Once you have read the records, output them exactly.

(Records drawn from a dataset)

"""

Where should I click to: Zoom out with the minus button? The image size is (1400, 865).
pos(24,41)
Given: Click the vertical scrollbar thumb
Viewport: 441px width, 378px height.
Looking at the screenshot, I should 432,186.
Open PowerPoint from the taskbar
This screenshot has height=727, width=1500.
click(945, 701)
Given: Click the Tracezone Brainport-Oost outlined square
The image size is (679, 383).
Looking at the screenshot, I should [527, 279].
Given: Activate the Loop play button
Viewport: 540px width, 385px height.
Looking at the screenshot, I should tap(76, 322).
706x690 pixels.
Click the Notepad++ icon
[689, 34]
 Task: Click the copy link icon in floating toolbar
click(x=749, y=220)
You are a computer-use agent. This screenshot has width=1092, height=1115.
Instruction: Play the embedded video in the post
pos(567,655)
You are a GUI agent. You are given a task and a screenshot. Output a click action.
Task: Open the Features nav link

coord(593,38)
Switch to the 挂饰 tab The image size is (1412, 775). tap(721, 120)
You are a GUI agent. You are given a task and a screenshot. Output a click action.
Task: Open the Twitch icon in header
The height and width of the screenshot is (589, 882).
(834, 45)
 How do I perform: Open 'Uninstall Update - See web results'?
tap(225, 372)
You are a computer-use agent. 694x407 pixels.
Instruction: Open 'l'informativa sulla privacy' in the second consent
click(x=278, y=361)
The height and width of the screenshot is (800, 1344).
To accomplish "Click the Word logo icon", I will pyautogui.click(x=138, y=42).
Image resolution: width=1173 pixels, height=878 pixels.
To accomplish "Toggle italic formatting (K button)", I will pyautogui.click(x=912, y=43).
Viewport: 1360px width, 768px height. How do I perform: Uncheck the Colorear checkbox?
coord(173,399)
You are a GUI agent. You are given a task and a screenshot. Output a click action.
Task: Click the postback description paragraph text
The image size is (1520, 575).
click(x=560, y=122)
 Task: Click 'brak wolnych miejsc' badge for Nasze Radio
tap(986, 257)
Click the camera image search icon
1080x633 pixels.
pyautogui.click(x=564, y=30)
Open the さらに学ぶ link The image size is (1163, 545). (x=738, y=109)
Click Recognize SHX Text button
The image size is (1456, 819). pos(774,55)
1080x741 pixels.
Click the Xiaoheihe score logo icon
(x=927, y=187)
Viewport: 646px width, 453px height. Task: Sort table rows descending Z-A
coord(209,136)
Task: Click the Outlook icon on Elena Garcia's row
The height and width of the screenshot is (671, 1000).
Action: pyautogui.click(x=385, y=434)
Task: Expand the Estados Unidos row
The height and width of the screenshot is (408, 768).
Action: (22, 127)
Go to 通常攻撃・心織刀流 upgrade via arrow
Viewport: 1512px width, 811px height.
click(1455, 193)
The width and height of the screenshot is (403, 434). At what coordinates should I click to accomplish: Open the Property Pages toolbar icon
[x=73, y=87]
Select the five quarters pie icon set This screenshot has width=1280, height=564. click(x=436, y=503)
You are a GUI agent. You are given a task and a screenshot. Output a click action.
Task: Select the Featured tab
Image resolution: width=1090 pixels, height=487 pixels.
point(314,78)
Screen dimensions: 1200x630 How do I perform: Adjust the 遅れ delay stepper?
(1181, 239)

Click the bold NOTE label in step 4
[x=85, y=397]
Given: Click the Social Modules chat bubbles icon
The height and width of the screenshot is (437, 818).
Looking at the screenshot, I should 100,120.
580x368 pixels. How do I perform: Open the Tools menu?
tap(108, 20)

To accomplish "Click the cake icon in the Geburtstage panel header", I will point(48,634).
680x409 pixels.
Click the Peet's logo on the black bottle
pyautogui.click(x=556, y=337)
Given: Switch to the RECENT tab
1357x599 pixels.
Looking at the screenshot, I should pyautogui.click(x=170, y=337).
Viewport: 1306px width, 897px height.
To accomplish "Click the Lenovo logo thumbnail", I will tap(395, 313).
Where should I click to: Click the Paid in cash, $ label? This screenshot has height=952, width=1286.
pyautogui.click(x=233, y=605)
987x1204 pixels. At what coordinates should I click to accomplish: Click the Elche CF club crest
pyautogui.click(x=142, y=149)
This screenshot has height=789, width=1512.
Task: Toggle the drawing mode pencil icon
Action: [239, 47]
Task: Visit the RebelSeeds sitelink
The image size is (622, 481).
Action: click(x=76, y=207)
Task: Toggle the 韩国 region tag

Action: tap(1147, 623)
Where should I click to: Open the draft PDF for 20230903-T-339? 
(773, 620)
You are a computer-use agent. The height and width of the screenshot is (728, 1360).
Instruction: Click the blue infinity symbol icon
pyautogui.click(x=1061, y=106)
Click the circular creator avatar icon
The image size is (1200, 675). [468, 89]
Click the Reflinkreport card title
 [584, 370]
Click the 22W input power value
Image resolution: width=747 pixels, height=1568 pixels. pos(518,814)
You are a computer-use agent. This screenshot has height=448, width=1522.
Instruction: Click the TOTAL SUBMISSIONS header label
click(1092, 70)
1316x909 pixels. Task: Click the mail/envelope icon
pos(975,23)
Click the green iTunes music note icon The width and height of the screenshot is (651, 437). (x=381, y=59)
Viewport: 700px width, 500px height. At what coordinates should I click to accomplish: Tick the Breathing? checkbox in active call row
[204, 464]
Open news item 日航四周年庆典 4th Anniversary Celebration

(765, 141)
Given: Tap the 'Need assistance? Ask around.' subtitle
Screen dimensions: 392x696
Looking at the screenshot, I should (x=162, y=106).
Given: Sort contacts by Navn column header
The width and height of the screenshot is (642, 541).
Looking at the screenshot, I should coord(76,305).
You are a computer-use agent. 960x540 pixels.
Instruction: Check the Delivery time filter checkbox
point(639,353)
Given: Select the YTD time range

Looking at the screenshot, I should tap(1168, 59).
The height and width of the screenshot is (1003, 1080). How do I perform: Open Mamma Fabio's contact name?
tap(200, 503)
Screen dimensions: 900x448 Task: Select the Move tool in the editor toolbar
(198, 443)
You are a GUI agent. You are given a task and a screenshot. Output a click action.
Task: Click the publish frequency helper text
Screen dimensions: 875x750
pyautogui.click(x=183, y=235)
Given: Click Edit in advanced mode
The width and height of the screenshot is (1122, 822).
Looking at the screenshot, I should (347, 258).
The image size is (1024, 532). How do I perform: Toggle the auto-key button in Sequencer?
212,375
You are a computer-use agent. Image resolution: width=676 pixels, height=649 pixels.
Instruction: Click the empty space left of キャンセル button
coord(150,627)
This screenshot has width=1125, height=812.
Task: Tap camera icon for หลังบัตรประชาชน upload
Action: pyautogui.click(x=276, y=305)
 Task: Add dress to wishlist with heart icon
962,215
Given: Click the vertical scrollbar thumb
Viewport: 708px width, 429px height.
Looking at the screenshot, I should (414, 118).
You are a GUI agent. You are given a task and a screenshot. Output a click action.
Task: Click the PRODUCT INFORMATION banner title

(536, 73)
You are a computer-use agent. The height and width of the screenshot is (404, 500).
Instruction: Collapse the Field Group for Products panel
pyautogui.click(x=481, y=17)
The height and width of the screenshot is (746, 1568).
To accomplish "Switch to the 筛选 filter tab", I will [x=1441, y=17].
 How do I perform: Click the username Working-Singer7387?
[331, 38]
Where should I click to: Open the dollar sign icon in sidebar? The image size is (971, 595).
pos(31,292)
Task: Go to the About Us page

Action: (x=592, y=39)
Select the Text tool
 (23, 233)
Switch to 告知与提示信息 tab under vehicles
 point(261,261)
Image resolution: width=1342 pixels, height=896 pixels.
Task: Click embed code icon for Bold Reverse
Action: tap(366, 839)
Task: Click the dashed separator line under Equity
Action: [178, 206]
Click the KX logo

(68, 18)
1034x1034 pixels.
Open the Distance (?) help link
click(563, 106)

"""

RESULT OF THE TASK
Where should I click to: Zoom out with the minus button? The image size is (1400, 865).
pos(24,41)
Given: Click the vertical scrollbar thumb
Viewport: 441px width, 378px height.
Looking at the screenshot, I should 432,186.
Open PowerPoint from the taskbar
This screenshot has height=727, width=1500.
click(945, 701)
Given: Click the Tracezone Brainport-Oost outlined square
The image size is (679, 383).
Looking at the screenshot, I should [527, 279].
Given: Activate the Loop play button
Viewport: 540px width, 385px height.
Looking at the screenshot, I should tap(76, 322).
706x690 pixels.
Click the Notepad++ icon
[689, 34]
 Task: Click the copy link icon in floating toolbar
click(x=749, y=220)
You are a computer-use agent. This screenshot has width=1092, height=1115.
Instruction: Play the embedded video in the post
pos(567,655)
You are a GUI agent. You are given a task and a screenshot. Output a click action.
Task: Open the Features nav link

coord(593,38)
Switch to the 挂饰 tab The image size is (1412, 775). tap(721, 120)
You are a GUI agent. You are given a task and a screenshot. Output a click action.
Task: Open the Twitch icon in header
The height and width of the screenshot is (589, 882).
(834, 45)
 How do I perform: Open 'Uninstall Update - See web results'?
tap(225, 372)
You are a computer-use agent. 694x407 pixels.
Instruction: Open 'l'informativa sulla privacy' in the second consent
click(x=278, y=361)
The height and width of the screenshot is (800, 1344).
To accomplish "Click the Word logo icon", I will pyautogui.click(x=138, y=42).
Image resolution: width=1173 pixels, height=878 pixels.
To accomplish "Toggle italic formatting (K button)", I will pyautogui.click(x=912, y=43).
Viewport: 1360px width, 768px height. How do I perform: Uncheck the Colorear checkbox?
coord(173,399)
You are a GUI agent. You are given a task and a screenshot. Output a click action.
Task: Click the postback description paragraph text
The image size is (1520, 575).
click(x=560, y=122)
 Task: Click 'brak wolnych miejsc' badge for Nasze Radio
tap(986, 257)
Click the camera image search icon
1080x633 pixels.
pyautogui.click(x=564, y=30)
Open the さらに学ぶ link The image size is (1163, 545). (x=738, y=109)
Click Recognize SHX Text button
The image size is (1456, 819). pos(774,55)
1080x741 pixels.
Click the Xiaoheihe score logo icon
(x=927, y=187)
Viewport: 646px width, 453px height. Task: Sort table rows descending Z-A
coord(209,136)
Task: Click the Outlook icon on Elena Garcia's row
The height and width of the screenshot is (671, 1000).
Action: pyautogui.click(x=385, y=434)
Task: Expand the Estados Unidos row
The height and width of the screenshot is (408, 768).
Action: (22, 127)
Go to 通常攻撃・心織刀流 upgrade via arrow
Viewport: 1512px width, 811px height.
click(1455, 193)
The width and height of the screenshot is (403, 434). At what coordinates should I click to accomplish: Open the Property Pages toolbar icon
[x=73, y=87]
Select the five quarters pie icon set This screenshot has width=1280, height=564. click(x=436, y=503)
You are a GUI agent. You are given a task and a screenshot. Output a click action.
Task: Select the Featured tab
Image resolution: width=1090 pixels, height=487 pixels.
point(314,78)
Screen dimensions: 1200x630 How do I perform: Adjust the 遅れ delay stepper?
(1181, 239)

Click the bold NOTE label in step 4
[x=85, y=397]
Given: Click the Social Modules chat bubbles icon
The height and width of the screenshot is (437, 818).
Looking at the screenshot, I should 100,120.
580x368 pixels. How do I perform: Open the Tools menu?
tap(108, 20)

To accomplish "Click the cake icon in the Geburtstage panel header", I will point(48,634).
680x409 pixels.
Click the Peet's logo on the black bottle
pyautogui.click(x=556, y=337)
Given: Switch to the RECENT tab
1357x599 pixels.
Looking at the screenshot, I should pyautogui.click(x=170, y=337).
Viewport: 1306px width, 897px height.
To accomplish "Click the Lenovo logo thumbnail", I will tap(395, 313).
Where should I click to: Click the Paid in cash, $ label? This screenshot has height=952, width=1286.
pyautogui.click(x=233, y=605)
987x1204 pixels. At what coordinates should I click to accomplish: Click the Elche CF club crest
pyautogui.click(x=142, y=149)
This screenshot has height=789, width=1512.
Task: Toggle the drawing mode pencil icon
Action: [239, 47]
Task: Visit the RebelSeeds sitelink
The image size is (622, 481).
Action: click(x=76, y=207)
Task: Toggle the 韩国 region tag

Action: tap(1147, 623)
Where should I click to: Open the draft PDF for 20230903-T-339? 
(773, 620)
You are a computer-use agent. The height and width of the screenshot is (728, 1360).
Instruction: Click the blue infinity symbol icon
pyautogui.click(x=1061, y=106)
Click the circular creator avatar icon
The image size is (1200, 675). [468, 89]
Click the Reflinkreport card title
 [584, 370]
Click the 22W input power value
Image resolution: width=747 pixels, height=1568 pixels. pos(518,814)
You are a computer-use agent. This screenshot has height=448, width=1522.
Instruction: Click the TOTAL SUBMISSIONS header label
click(1092, 70)
1316x909 pixels. Task: Click the mail/envelope icon
pos(975,23)
Click the green iTunes music note icon The width and height of the screenshot is (651, 437). (x=381, y=59)
Viewport: 700px width, 500px height. At what coordinates should I click to accomplish: Tick the Breathing? checkbox in active call row
[204, 464]
Open news item 日航四周年庆典 4th Anniversary Celebration

(765, 141)
Given: Tap the 'Need assistance? Ask around.' subtitle
Screen dimensions: 392x696
Looking at the screenshot, I should (x=162, y=106).
Given: Sort contacts by Navn column header
The width and height of the screenshot is (642, 541).
Looking at the screenshot, I should coord(76,305).
You are a computer-use agent. 960x540 pixels.
Instruction: Check the Delivery time filter checkbox
point(639,353)
Given: Select the YTD time range

Looking at the screenshot, I should tap(1168, 59).
The height and width of the screenshot is (1003, 1080). How do I perform: Open Mamma Fabio's contact name?
tap(200, 503)
Screen dimensions: 900x448 Task: Select the Move tool in the editor toolbar
(198, 443)
You are a GUI agent. You are given a task and a screenshot. Output a click action.
Task: Click the publish frequency helper text
Screen dimensions: 875x750
pyautogui.click(x=183, y=235)
Given: Click Edit in advanced mode
The width and height of the screenshot is (1122, 822).
Looking at the screenshot, I should (347, 258).
The image size is (1024, 532). How do I perform: Toggle the auto-key button in Sequencer?
212,375
You are a computer-use agent. Image resolution: width=676 pixels, height=649 pixels.
Instruction: Click the empty space left of キャンセル button
coord(150,627)
This screenshot has width=1125, height=812.
Task: Tap camera icon for หลังบัตรประชาชน upload
Action: pyautogui.click(x=276, y=305)
 Task: Add dress to wishlist with heart icon
962,215
Given: Click the vertical scrollbar thumb
Viewport: 708px width, 429px height.
Looking at the screenshot, I should (414, 118).
You are a GUI agent. You are given a task and a screenshot. Output a click action.
Task: Click the PRODUCT INFORMATION banner title

(536, 73)
You are a computer-use agent. The height and width of the screenshot is (404, 500).
Instruction: Collapse the Field Group for Products panel
pyautogui.click(x=481, y=17)
The height and width of the screenshot is (746, 1568).
To accomplish "Switch to the 筛选 filter tab", I will [x=1441, y=17].
 How do I perform: Click the username Working-Singer7387?
[331, 38]
Where should I click to: Open the dollar sign icon in sidebar? The image size is (971, 595).
pos(31,292)
Task: Go to the About Us page

Action: (x=592, y=39)
Select the Text tool
 (23, 233)
Switch to 告知与提示信息 tab under vehicles
 point(261,261)
Image resolution: width=1342 pixels, height=896 pixels.
Task: Click embed code icon for Bold Reverse
Action: tap(366, 839)
Task: Click the dashed separator line under Equity
Action: [178, 206]
Click the KX logo

(68, 18)
1034x1034 pixels.
Open the Distance (?) help link
click(563, 106)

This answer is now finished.